▸ INSTRUCTIONS TO FOLLOW
Return the rows verbatim, beginning at the line that contains "Image resolution: width=583" and stopping after the line that contains "point(67,485)", with both of those lines included.

▸ RECORDED INFORMATION
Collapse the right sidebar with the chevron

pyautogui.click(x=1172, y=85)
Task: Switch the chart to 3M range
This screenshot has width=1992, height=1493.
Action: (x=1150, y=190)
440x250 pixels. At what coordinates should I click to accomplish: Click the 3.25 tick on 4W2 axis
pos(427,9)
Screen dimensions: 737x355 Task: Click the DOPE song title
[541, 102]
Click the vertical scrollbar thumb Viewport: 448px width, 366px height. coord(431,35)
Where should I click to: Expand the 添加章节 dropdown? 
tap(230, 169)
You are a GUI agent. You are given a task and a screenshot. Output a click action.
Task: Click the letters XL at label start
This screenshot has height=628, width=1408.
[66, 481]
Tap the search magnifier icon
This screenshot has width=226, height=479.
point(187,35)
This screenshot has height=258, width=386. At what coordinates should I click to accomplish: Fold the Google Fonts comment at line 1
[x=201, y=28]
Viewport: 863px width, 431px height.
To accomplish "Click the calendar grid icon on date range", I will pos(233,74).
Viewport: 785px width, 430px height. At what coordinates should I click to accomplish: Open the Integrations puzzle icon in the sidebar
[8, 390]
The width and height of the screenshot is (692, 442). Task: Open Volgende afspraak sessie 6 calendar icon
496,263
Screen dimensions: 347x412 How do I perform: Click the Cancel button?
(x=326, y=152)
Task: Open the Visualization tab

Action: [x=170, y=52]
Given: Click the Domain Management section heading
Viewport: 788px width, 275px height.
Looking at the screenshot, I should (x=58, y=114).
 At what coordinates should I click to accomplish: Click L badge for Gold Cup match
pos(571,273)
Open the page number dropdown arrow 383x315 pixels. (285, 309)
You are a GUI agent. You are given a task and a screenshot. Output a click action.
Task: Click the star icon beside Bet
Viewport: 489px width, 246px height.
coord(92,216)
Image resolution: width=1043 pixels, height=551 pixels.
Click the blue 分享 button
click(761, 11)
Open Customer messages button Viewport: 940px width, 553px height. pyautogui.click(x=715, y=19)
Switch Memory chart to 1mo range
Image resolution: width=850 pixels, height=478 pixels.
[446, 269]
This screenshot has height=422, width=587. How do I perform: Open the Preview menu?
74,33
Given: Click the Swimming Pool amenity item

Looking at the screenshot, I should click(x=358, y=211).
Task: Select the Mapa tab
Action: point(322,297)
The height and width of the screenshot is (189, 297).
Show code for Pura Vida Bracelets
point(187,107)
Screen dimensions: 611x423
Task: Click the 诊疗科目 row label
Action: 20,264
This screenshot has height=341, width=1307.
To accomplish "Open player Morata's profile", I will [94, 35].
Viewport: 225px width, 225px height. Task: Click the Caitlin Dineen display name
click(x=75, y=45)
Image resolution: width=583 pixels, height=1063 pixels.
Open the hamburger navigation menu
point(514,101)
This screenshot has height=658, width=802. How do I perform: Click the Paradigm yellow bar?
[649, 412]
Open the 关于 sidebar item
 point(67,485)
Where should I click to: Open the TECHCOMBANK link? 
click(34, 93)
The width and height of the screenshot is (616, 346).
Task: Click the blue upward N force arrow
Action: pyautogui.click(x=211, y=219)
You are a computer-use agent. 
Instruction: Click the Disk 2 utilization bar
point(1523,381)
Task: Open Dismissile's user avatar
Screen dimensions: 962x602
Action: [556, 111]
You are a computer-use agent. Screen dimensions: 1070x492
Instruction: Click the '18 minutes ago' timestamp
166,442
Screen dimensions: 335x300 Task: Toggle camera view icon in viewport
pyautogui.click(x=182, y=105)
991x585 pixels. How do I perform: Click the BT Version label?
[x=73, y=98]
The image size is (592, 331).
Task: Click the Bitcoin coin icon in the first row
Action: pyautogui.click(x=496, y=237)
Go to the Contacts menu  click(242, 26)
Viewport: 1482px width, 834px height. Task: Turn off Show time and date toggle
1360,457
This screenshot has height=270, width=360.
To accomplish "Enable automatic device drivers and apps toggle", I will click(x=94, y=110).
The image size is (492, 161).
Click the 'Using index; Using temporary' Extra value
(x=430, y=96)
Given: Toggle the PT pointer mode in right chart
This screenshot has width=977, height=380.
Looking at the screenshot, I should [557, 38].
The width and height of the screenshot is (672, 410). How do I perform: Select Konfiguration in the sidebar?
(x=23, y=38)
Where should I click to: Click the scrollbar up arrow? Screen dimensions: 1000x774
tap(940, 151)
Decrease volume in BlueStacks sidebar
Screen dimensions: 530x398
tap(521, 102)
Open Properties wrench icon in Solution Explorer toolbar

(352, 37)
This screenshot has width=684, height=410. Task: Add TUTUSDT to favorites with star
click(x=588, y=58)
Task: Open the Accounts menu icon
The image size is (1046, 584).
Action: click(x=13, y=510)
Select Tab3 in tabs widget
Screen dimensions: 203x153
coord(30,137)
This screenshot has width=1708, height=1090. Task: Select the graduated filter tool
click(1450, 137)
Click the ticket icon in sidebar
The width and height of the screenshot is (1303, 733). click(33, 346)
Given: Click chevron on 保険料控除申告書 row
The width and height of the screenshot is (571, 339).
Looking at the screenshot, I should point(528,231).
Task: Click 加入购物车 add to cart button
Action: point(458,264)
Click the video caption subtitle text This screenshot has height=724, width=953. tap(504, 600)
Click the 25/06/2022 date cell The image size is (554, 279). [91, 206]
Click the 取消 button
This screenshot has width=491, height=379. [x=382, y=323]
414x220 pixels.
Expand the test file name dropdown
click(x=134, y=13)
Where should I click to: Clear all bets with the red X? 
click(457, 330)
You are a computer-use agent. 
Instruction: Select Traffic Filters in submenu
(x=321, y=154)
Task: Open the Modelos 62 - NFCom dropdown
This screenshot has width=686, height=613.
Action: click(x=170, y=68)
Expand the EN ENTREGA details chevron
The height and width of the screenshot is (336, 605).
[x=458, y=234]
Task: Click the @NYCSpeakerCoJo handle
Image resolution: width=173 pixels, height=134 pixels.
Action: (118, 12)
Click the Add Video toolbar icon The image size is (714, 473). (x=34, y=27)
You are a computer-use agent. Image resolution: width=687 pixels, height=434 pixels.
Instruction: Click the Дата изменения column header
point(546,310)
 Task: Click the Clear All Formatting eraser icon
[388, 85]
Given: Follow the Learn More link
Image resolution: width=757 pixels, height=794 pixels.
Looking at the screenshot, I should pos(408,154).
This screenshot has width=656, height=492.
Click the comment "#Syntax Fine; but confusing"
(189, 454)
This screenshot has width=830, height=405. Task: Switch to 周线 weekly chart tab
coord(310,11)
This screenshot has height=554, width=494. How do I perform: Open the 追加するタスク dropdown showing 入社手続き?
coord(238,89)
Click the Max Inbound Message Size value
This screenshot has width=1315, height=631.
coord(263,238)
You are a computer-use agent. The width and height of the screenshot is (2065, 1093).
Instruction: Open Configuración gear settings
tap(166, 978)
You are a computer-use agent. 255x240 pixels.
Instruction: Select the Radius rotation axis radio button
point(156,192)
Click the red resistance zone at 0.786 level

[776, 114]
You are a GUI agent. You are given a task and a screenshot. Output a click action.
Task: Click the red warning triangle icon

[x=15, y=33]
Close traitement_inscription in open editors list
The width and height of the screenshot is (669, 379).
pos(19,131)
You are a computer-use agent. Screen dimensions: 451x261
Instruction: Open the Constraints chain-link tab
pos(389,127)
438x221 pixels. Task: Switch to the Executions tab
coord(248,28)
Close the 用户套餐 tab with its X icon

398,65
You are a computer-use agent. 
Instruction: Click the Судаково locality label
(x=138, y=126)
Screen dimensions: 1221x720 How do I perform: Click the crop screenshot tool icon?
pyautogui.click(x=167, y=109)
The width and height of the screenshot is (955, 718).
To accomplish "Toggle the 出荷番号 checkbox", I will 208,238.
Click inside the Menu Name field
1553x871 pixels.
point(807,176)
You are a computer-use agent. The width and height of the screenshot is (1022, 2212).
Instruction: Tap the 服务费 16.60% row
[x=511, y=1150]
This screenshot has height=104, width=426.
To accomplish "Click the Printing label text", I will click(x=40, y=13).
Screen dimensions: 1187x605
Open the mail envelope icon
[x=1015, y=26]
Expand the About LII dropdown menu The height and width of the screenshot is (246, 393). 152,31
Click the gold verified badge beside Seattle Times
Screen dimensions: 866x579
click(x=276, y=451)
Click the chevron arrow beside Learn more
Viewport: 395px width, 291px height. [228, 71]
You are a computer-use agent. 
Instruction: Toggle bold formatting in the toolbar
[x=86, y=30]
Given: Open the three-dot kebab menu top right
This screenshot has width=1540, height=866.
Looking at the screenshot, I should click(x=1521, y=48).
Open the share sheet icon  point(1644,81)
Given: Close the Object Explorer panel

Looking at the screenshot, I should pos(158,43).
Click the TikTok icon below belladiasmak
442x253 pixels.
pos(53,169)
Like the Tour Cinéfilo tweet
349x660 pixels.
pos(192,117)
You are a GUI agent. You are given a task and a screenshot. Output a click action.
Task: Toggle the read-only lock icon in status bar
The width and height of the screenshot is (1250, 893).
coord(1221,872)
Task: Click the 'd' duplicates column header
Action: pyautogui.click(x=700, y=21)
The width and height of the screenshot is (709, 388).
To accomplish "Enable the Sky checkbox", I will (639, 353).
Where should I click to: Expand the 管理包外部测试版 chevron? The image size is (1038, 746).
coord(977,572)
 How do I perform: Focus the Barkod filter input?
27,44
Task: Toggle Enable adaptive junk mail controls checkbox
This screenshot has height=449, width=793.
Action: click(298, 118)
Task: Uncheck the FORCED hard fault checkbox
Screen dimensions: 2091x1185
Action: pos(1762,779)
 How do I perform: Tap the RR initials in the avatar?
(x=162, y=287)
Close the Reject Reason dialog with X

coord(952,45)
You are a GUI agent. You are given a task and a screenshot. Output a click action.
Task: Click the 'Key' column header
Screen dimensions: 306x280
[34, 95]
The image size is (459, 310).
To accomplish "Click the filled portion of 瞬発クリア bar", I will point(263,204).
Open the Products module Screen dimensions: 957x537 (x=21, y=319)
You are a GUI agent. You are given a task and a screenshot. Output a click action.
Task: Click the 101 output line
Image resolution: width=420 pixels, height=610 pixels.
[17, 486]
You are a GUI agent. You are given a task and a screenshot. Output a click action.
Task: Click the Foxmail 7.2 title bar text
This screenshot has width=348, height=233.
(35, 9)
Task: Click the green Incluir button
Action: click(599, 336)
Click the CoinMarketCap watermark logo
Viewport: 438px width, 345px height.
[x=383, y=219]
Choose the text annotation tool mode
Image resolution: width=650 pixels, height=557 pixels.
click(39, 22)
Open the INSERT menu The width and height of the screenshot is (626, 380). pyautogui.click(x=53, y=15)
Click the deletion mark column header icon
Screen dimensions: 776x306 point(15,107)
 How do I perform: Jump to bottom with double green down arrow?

▸ ANSWER TO THIS PROBLEM
Image resolution: width=583 pixels, height=1063 pixels.
Open the hamburger navigation menu
point(514,101)
This screenshot has height=658, width=802. How do I perform: Click the Paradigm yellow bar?
[649, 412]
Open the 关于 sidebar item
 point(67,485)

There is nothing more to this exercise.